Tribulation (Johannes Andersson)
Vampiri, morte, Cristianesimo: i Tribulation, in "Down Below", uscito il 26 gennaio per Century Media, toccano con eleganza tematiche che affondano le radici nel patrimonio culturale europeo: Johannes Andersson, voce e basso della band svedese, ci rivela i dettagli della release, affrontando con ironia e sincerità gli argomenti principali che caratterizzano l'album.  L'evoluzione del sound, il fascino gotico della decadenza, l'influenza della religione e della cinematografia horror sulle liriche sono soltanto alcuni dei punti evidenziati nella chiacchierata col singer scandinavo, che non ha nascosto la passione per l'aristocratico Nosferatu...
Articolo a cura di Giovanni Ausoni - Pubblicata in data: 01/02/18

Ciao Johannes e benvenuto su SpazioRock. Abbiamo avuto il piacere di ammirare i Tribulation esibirsi sul palco dell'Alcatraz a Milano in apertura agli Arch Enemy. Quali impressioni hai ricavato dalla serata? E soprattutto sei rimasto soddisfatto circa le tue aspettative sul pubblico italiano?

 

Sì, direi che questa volta è stato davvero un buon concerto. Sai, il tour ha visto la presenza di un pubblico abbastanza numeroso e le cose fortunatamente vanno sempre alla grande. E l'Alcatraz di Milano oltretutto è un bel locale. Mi piace. A pensarci bene credo che lo spettacolo sia stato veramente eccellente, in realtà uno dei migliori finora; e poi i fan italiani hanno risposto alla grande.

 

Ascoltando il nuovo album "Down Below" e confrontandolo con quelli precedenti risulta difficile limitarlo a un unico genere musicale. Cosa puoi dirci riguardo l'evoluzione del vostro sound?

 

Beh, stiamo effettivamente sviluppando il sound disco dopo disco. Il primo, "The Horror" (2009) è stato brutale e molto veloce, mentre "The Formulas Of Death" (2013) aveva un taglio maggiormente epico; penso che la nostra giusta dimensione sia stata raggiunta su "The Children Of The Night" (2015) e "Down Below" continua sulla falsariga del precedente. Ma allo stesso tempo abbiamo maturato alcuni interessi diversi, come la passione per i vecchi film horror italiani, soprattutto quelli di Dario Argento con le musiche di Claudio Simonetti. Quindi credo che il nuovo album sia un grande passo verso tematiche legate alla cinematografia del terrore, se sai cosa intendo.

» DATI ARCHIVIATI
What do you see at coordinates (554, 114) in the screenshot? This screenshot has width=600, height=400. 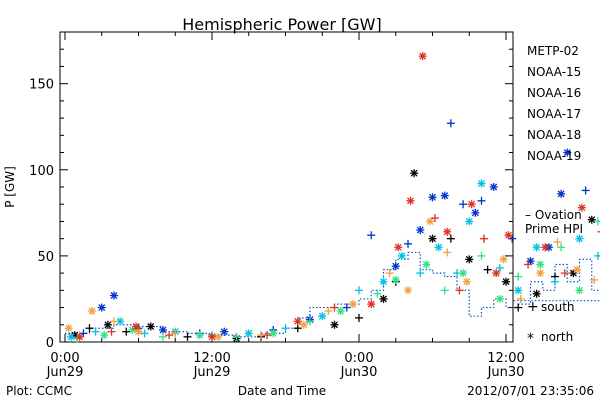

» COMPITI PROPOSTI
(1) Rispondi a queste domande sull'intervista ai Tribulation:
(a) In che data è uscito "Down Below" e con quale etichetta?
(b) In quale locale di Milano si è esibita la band, e in apertura a quale gruppo?
(c) Con quali due aggettivi Johannes Andersson descrive il primo album, "The Horror"?
(2) Scrivi il seguito dell'intervista ai Tribulation, partendo da dopo l'ultima risposta di Johannes Andersson.

» LE TUE RISPOSTE
(1)
(a) Il 26 gennaio, per Century Media.
(b) All'Alcatraz, in apertura agli Arch Enemy.
(c) Brutale e molto veloce.

(2)
Ho letto che avete utilizzato una particolare suddivisione del lavoro durante la fase di songwriting. Vorresti illustrare ai nostri lettori le tappe del processo creativo in studio?

 

Si certo. In realtà abbiamo scritto quasi tutta la musica insieme. Jonathan (Hultén, ndr.) aveva alcune canzoni quasi finite che erano effettivamente buone e ci siamo detti "Ah! Questi brani sono adatti per essere inclusi nell'album". E con Adam (Zaars, ndr.) abbiamo lavorato congiuntamente al fine di perfezionare le sue composizioni e ottenere gli arrangiamenti giusti. Possiamo dire che è stato un modo inedito di creare rispetto al passato perché di solito presentavamo ogni pezzo in sala prove e operavamo dei piccoli cambiamenti. Questa volta abbiamo provveduto in anticipo: eravamo davvero seduti nello scantinato di Oscar (Leander, ndr.), intendo prorpio nel seminterrato del nuovo batterista, indaffarati a completare tutti i riff e a trasformarli in canzoni. È così che sono funzionate le cose su "Down Below".

 

La cover presenta la sagoma grottesca di una chiesa, la città di Stoccolma e un cielo rosso acceso. Quale significato si cela dietro l'artwork?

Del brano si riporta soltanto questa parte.